| Problem statement |
For the entries below, repeat exactly each line starting with the one that contains "Task: Select the 6:00 time tick label" and going on through the one that contains "This screenshot has height=526, width=1220.", and no others.

| Stored data |
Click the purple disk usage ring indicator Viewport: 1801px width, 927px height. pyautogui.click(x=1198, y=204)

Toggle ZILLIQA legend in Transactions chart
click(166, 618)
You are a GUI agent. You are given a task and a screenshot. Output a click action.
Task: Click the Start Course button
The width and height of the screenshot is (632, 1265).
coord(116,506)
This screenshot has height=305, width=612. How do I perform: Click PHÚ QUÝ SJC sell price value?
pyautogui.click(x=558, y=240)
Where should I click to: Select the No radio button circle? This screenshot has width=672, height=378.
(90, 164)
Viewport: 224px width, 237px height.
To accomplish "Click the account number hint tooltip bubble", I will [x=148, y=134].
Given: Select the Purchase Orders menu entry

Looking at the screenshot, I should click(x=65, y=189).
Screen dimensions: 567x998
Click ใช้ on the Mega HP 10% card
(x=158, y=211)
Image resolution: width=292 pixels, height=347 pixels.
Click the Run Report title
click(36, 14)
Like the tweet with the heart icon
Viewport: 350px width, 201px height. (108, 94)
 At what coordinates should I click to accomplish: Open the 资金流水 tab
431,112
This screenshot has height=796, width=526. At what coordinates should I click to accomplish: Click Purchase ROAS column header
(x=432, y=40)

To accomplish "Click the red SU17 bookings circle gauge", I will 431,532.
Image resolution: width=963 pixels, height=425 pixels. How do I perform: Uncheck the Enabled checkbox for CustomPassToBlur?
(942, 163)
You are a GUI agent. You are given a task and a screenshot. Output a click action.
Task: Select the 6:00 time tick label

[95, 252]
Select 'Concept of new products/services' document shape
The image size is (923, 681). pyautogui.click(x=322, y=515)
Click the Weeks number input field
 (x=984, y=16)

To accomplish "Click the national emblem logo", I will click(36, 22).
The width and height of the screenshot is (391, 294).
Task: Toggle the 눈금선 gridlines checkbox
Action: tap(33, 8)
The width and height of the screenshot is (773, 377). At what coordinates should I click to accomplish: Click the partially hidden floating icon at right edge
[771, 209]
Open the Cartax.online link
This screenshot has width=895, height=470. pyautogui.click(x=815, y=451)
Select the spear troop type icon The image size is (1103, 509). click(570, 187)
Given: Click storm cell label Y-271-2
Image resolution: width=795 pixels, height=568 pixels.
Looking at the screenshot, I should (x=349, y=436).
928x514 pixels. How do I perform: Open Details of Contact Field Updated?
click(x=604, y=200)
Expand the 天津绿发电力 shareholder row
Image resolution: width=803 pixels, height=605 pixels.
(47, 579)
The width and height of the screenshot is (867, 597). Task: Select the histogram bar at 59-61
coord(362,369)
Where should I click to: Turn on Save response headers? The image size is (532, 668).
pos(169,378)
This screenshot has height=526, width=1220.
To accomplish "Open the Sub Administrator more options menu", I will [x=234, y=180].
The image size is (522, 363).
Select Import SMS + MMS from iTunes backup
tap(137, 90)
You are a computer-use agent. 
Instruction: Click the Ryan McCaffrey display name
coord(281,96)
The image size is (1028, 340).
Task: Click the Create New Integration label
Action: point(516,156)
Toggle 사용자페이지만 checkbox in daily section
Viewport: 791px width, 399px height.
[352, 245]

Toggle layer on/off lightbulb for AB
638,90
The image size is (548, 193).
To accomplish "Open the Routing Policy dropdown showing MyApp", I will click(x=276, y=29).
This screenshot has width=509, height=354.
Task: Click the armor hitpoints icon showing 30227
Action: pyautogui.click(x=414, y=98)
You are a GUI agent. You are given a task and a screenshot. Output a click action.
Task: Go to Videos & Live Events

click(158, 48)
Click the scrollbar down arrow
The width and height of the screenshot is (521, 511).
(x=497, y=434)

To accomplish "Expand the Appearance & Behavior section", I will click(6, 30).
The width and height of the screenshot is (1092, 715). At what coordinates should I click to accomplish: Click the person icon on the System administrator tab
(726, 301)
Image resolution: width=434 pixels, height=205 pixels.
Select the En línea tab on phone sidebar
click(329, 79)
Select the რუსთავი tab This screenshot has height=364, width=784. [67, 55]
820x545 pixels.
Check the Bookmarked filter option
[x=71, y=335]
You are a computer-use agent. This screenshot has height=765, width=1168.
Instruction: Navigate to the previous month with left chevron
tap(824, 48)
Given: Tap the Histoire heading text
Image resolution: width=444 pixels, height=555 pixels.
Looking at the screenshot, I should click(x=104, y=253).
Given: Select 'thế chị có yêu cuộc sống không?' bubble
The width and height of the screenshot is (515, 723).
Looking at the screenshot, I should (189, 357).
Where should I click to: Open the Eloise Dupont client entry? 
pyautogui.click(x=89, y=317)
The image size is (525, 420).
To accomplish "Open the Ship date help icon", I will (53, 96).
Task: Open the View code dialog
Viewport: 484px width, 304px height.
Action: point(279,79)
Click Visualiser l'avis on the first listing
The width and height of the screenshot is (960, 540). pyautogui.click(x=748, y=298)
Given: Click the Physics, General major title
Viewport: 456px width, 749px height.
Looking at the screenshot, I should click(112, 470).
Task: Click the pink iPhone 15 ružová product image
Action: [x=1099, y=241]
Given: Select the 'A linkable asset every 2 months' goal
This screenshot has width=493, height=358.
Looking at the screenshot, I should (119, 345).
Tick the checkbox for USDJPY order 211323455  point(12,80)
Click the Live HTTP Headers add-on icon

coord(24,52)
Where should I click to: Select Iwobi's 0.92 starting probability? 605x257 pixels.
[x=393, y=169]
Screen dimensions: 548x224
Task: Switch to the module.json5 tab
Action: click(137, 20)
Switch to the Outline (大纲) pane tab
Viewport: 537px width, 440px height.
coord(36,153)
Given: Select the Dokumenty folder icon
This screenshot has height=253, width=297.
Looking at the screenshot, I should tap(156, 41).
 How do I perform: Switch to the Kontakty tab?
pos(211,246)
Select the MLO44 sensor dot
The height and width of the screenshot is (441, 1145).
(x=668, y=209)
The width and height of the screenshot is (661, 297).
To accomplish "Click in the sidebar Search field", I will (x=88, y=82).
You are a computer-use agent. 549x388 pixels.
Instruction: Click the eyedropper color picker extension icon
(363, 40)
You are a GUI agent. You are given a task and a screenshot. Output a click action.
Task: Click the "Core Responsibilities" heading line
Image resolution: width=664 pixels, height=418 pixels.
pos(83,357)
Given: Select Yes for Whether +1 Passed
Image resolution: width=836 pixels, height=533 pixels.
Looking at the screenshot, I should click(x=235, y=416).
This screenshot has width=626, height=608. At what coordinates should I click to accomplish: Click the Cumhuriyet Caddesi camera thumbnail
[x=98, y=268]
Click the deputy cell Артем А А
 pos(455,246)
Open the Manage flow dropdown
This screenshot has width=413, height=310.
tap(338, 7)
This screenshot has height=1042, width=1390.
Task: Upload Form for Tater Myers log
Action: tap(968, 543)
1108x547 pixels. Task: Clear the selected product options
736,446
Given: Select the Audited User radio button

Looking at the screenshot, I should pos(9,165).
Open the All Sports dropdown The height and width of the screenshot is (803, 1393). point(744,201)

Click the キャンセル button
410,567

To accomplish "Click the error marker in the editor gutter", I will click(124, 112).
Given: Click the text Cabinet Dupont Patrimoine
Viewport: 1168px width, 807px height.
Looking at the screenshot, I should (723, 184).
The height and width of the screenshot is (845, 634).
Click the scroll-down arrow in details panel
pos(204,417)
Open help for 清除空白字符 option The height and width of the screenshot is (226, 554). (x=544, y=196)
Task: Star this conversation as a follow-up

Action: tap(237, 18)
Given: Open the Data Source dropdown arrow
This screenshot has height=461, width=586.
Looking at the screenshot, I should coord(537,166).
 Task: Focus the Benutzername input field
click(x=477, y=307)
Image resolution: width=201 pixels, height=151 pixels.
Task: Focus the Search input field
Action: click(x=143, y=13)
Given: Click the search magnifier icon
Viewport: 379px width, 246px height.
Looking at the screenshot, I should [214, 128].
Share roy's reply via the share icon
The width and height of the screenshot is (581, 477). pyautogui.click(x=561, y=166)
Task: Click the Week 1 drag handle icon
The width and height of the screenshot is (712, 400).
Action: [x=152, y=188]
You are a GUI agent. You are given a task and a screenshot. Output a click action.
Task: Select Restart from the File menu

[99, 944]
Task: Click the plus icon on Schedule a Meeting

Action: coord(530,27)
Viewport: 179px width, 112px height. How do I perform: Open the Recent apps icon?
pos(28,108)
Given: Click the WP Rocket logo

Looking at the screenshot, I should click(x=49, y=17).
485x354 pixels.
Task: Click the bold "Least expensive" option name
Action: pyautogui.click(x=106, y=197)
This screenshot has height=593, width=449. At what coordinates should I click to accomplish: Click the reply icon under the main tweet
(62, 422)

| Answer box |
Task: Select the 6:00 time tick label

[95, 252]
Select 'Concept of new products/services' document shape
The image size is (923, 681). pyautogui.click(x=322, y=515)
Click the Weeks number input field
 (x=984, y=16)

To accomplish "Click the national emblem logo", I will click(36, 22).
The width and height of the screenshot is (391, 294).
Task: Toggle the 눈금선 gridlines checkbox
Action: tap(33, 8)
The width and height of the screenshot is (773, 377). At what coordinates should I click to accomplish: Click the partially hidden floating icon at right edge
[771, 209]
Open the Cartax.online link
This screenshot has width=895, height=470. pyautogui.click(x=815, y=451)
Select the spear troop type icon The image size is (1103, 509). click(570, 187)
Given: Click storm cell label Y-271-2
Image resolution: width=795 pixels, height=568 pixels.
Looking at the screenshot, I should (x=349, y=436).
928x514 pixels. How do I perform: Open Details of Contact Field Updated?
click(x=604, y=200)
Expand the 天津绿发电力 shareholder row
Image resolution: width=803 pixels, height=605 pixels.
(47, 579)
The width and height of the screenshot is (867, 597). Task: Select the histogram bar at 59-61
coord(362,369)
Where should I click to: Turn on Save response headers? The image size is (532, 668).
pos(169,378)
This screenshot has height=526, width=1220.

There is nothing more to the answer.